The task: In the entries below, find each line with the word "next" and pull it out.

Input data:
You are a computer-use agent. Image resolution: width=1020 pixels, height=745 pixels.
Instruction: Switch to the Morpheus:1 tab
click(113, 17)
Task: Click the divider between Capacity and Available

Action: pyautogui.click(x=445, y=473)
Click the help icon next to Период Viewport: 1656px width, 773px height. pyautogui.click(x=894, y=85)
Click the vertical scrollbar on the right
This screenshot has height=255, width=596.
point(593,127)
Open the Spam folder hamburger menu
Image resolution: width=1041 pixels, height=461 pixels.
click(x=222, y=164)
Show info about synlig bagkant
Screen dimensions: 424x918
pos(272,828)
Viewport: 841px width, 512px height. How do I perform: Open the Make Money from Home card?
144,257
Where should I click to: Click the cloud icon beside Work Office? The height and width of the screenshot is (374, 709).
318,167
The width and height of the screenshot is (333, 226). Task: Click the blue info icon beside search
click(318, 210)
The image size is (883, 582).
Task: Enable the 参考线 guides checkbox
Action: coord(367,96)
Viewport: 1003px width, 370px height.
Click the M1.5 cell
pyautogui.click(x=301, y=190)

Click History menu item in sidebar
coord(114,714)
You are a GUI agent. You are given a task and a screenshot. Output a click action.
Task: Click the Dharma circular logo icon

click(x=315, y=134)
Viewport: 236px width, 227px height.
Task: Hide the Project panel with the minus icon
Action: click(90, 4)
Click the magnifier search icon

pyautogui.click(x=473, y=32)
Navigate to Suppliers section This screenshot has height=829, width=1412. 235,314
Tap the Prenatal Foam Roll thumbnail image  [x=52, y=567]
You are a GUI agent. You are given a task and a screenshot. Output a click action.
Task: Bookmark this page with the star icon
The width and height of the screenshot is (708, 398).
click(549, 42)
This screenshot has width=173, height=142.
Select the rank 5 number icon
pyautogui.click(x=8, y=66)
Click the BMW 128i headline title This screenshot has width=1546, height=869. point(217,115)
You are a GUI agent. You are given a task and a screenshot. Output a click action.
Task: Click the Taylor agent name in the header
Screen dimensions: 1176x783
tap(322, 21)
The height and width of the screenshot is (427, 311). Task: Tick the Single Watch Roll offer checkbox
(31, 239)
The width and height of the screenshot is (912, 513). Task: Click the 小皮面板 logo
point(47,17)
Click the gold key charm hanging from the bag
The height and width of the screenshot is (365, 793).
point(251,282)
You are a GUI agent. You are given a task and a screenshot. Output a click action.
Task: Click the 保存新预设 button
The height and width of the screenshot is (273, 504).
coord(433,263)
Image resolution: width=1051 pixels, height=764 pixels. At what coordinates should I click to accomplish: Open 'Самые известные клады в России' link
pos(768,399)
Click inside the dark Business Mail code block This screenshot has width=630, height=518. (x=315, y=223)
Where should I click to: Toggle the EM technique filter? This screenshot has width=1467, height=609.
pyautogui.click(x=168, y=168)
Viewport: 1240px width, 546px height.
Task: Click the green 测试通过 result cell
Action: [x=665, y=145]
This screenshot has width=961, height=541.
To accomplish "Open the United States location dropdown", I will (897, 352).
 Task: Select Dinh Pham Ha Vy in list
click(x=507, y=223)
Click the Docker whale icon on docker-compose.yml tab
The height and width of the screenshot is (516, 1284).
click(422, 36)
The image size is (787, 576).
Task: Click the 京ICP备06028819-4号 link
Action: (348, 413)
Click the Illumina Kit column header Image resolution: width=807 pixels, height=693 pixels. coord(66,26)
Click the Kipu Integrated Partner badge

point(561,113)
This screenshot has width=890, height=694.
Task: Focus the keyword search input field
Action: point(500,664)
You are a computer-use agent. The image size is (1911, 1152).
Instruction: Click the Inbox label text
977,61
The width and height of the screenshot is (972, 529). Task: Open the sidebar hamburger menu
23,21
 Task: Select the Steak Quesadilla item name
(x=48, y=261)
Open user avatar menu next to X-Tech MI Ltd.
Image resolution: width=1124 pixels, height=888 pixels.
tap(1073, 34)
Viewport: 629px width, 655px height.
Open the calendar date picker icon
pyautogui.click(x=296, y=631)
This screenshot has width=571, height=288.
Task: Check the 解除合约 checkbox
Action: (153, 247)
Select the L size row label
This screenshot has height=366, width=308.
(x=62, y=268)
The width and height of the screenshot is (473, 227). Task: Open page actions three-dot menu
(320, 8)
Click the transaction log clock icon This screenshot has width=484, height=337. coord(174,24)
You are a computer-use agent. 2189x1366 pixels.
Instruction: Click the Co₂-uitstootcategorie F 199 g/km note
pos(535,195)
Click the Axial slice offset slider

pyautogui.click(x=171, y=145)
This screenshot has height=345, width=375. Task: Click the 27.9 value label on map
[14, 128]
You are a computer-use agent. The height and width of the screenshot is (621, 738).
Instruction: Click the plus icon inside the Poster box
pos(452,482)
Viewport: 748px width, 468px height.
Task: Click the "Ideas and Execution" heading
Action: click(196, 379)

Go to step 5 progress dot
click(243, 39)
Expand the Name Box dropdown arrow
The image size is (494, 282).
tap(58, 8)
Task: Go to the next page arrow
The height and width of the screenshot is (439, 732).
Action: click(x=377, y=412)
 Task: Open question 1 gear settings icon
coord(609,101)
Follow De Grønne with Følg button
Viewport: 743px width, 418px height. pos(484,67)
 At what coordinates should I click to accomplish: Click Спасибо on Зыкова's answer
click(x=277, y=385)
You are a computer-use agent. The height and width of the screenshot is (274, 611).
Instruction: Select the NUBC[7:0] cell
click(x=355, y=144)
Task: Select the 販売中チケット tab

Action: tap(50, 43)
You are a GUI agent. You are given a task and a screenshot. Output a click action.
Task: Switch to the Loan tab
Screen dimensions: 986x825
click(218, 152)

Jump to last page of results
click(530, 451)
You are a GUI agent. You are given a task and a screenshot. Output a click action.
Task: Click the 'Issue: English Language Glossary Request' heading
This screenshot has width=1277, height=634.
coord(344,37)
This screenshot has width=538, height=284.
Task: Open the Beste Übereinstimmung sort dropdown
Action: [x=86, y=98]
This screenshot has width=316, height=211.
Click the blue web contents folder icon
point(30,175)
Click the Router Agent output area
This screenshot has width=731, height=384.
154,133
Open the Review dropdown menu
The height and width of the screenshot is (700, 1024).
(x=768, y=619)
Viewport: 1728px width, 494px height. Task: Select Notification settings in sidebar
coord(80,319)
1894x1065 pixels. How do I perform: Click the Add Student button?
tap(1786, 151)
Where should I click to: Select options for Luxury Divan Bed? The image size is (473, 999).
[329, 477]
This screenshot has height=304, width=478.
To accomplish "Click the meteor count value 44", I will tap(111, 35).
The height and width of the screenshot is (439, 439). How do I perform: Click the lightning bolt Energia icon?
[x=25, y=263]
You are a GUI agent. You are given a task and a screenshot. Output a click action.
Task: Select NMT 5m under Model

Result of the exercise:
Click the help icon next to Период Viewport: 1656px width, 773px height. pyautogui.click(x=894, y=85)
Open user avatar menu next to X-Tech MI Ltd.
Task: Go to the next page arrow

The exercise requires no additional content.